Kについては、人々が接触する回数が減れば、減らすことが可能です。
Dについては、感染期間を短くすることにより減らすことが出来ます。例えば、抗ウイルス薬などの治療により期間を短くさせることで減らすことが出来ます。
上記のR0の式により、病気の感染性が強いほど、患者が多くの人と接触するほど、感染症を有する期間が長いほどR0の値が高くなり、感染が拡がりやすくなることが分かります。

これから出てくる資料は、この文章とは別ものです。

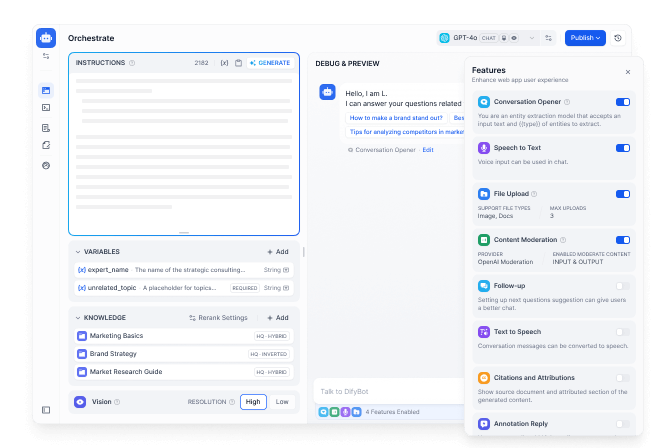
Task: Open the Publish dropdown menu
Action: (x=585, y=38)
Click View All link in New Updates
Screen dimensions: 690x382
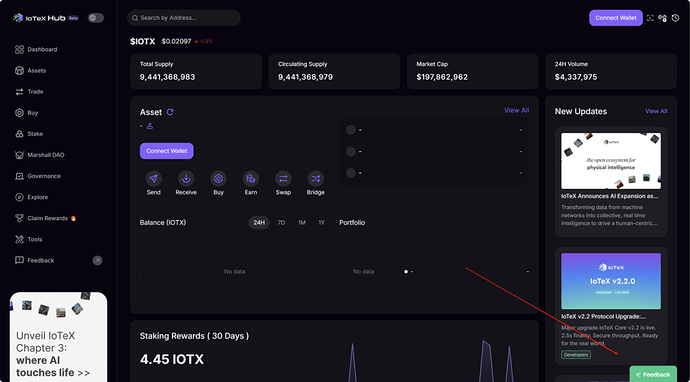[656, 111]
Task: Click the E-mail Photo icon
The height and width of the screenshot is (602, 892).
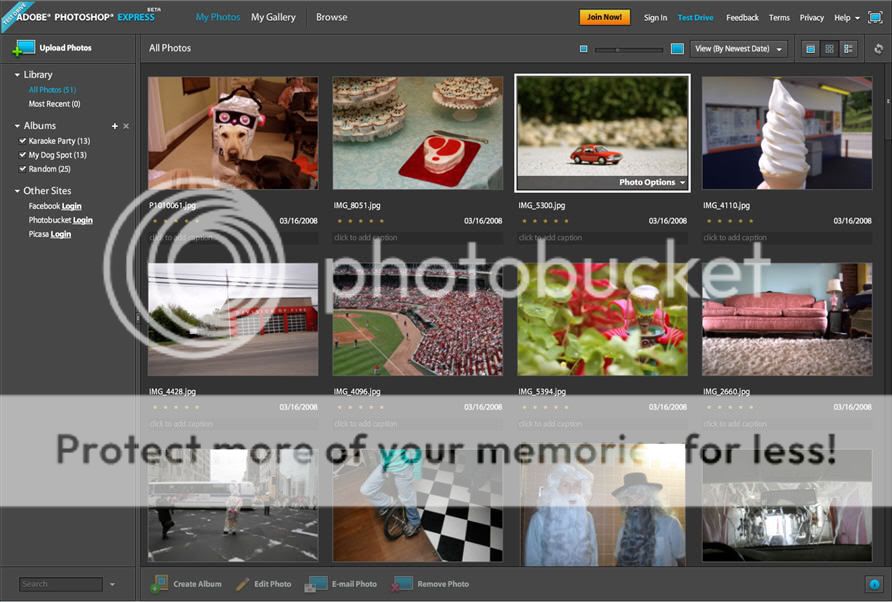Action: pos(316,584)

また、感染後に治癒し、多くのひとが免疫を獲得したとすると、R0が1以上であっても、時間の経過とともに、ひとりの感染者が感染させる人数は減少し、感染の流行は終息してゆきます。また、予防接種も同じ効果が得られます。
4.感染経路 transmission route
感染経路とは、感染がどのような経路で起こるかを示したものです。おもに、接触感染、飛沫感染、空気感染、水系感染、食物または媒介動物を介した感染などに分類されます。また、感染が直接か間接かにも分類しえます。
直接感染に分類される「飛沫感染(くしゃみ/咳による感染)」と間接感染に分類される狭義の「空気感染」の違いは、前者は感染源が近くに存在していることが必要条件なのに対し、後者は換気システムなどを通じて、ある部屋から別の部屋へ感染が広がっていくという違いがあります。

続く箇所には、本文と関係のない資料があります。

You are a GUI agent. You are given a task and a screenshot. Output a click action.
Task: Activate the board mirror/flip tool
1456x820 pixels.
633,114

また、ヒトからヒトへ全く広がらない感染もあります。傷風やレジオネラ感染など、多くは土壌中や水中に存在する細菌によるものです。
今回の新型コロナウイルスは、飛沫感染、接触感染(ウイルスが付着したものの表面を触ることにより、口腔、鼻腔粘膜、眼から感染すること)が疑われています。
5.時間に関する用語
- 潜伏期 incubation period
潜伏期は、感染した時点から症状が現れるまでの期間のことを指します。潜伏期であっても感染性を有することが多く、注意が必要です。 - 感染性期 infectious period
感染性期とは、ヒトが感染性を有する期間のことを指します。 - 潜伏感染期 latent period
潜伏感染期とは、感染した時点から感染性を有するまでの期間のことを指します。
6.パンデミック
「パンデミック」とは、国境をまたぐような「世界的な大流行」のことです。「汎流行」ともいいます。
<エンデミック、エピデミック、パンデミック>
流行の広がりによって、エンデミック、エピデミック、パンデミックと3段階でとらえる研究者もいます。
「エンデミック」は、特定の地域などで、普段から継続的に病気が発生することです。「風土病」、「地方病」ということもあります。

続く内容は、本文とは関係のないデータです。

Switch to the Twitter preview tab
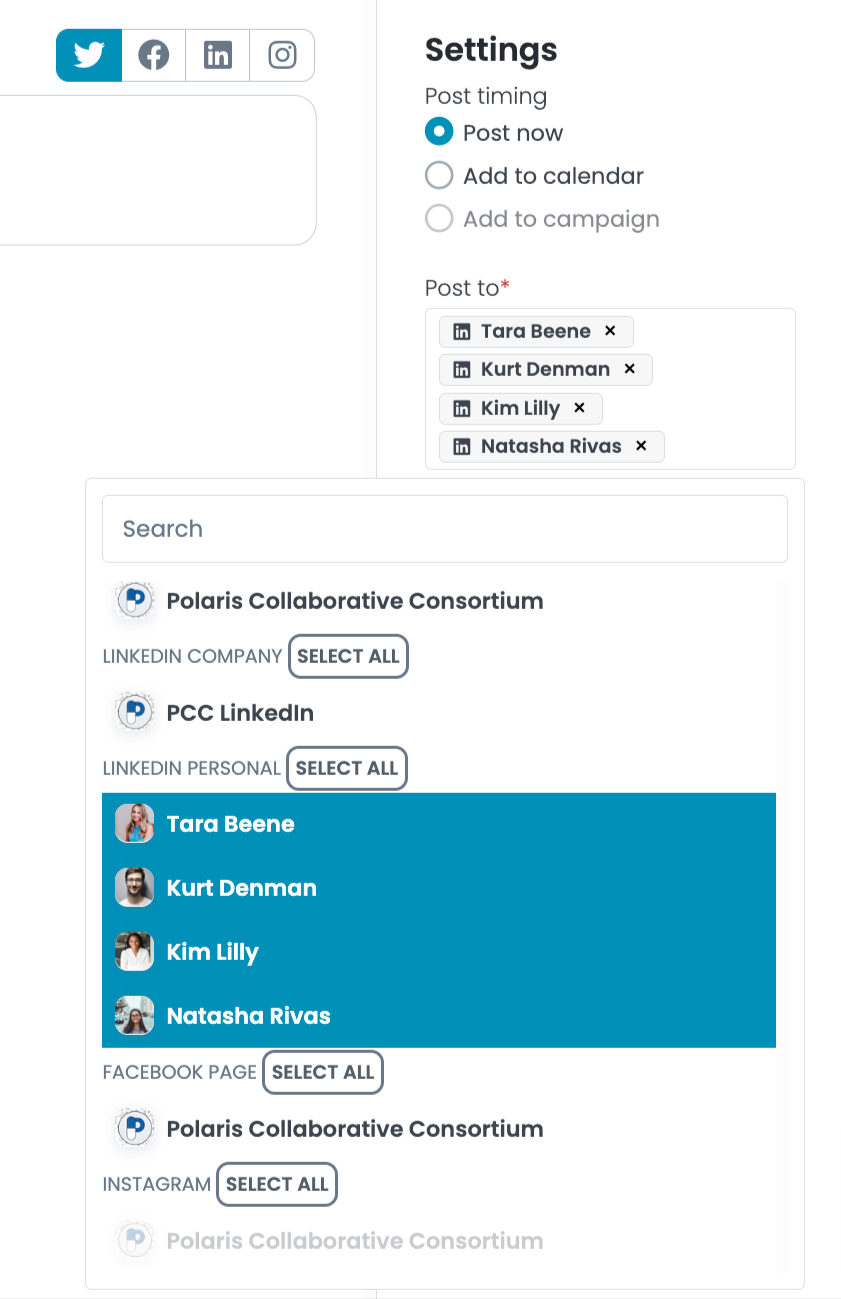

「エピデミック」は、「流行」のことです。病気の発生が、通常の状態よりも明らかに多い状態です。パンデミックまで至らない状態を指す場合もありますが、広い意味では、パンデミックもエピデミックの一種と考えることもできます。
<アウトブレイク>
感染症の突発的発生や、集団発生のことです。特に、ある地域や、医療施設内に限って、病気が急増することを指します。前述のエピデミックと似ていますが、「突発的」や、「医療施設内に限って」などのニュアンスがある点がやや異なります。
1995年に封切られた、ダスティン・ホフマン主演の映画「アウトブレイク」では、エボラ出血熱に似た致死性の高いウイルス感染症に立ち向かう話が話題を呼びました。
<WHOによるパンデミック期の説明>
WHO(世界保健機関)は、2017年に発表された新型インフルエンザ対応に関する報告書の中で、パンデミック期についての説明を行っています。それによると、世界全体の平均の患者数をもとに、以下の4つの時期に分けられるもののとして説明が行われています。
- パンデミックの間の時期
新型インフルエンザによるパンデミックとパンデミックの間の段階 - 警戒期
新しい種類のインフルエンザの人への感染が確認された段階 - パンデミック期
新しい種類のインフルエンザの人への感染が世界的に拡大した段階 - 移行期
世界的なリスクが下がり、世界的な対応の段階的縮小や国ごとの対策の縮小等が起こりうる段階
*これら時期の推移は、継続的な情報収集と評価による世界全体の平均の患者数で数える
出典:厚生労働省 https://www.mhlw.go.jp/content/10906000/000547045.pdf
WHO https://www.who.int/influenza/preparedness/pandemic/influenza_risk_management/en/
7. 検査の正確さの指標
検査の正確さは、検査そのものの精度と、対象集団全体にその病気(感染)がどのくらいの割合で存在しているか(感染率)によって変化します。具体的には、以下のような指標で評価されます。
- 感度(真陽性率)
真の感染者のうち、検査で陽性と判定される者の割合。
感度の高い検査は、偽陰性(間違って陰性になること、つまり見落とし)が少ない検査です。見落としを減らすために検査の感度を上げると、偽陰性は少なくなりますが、逆に偽陽性 (間違って陽性になること) が多くなります。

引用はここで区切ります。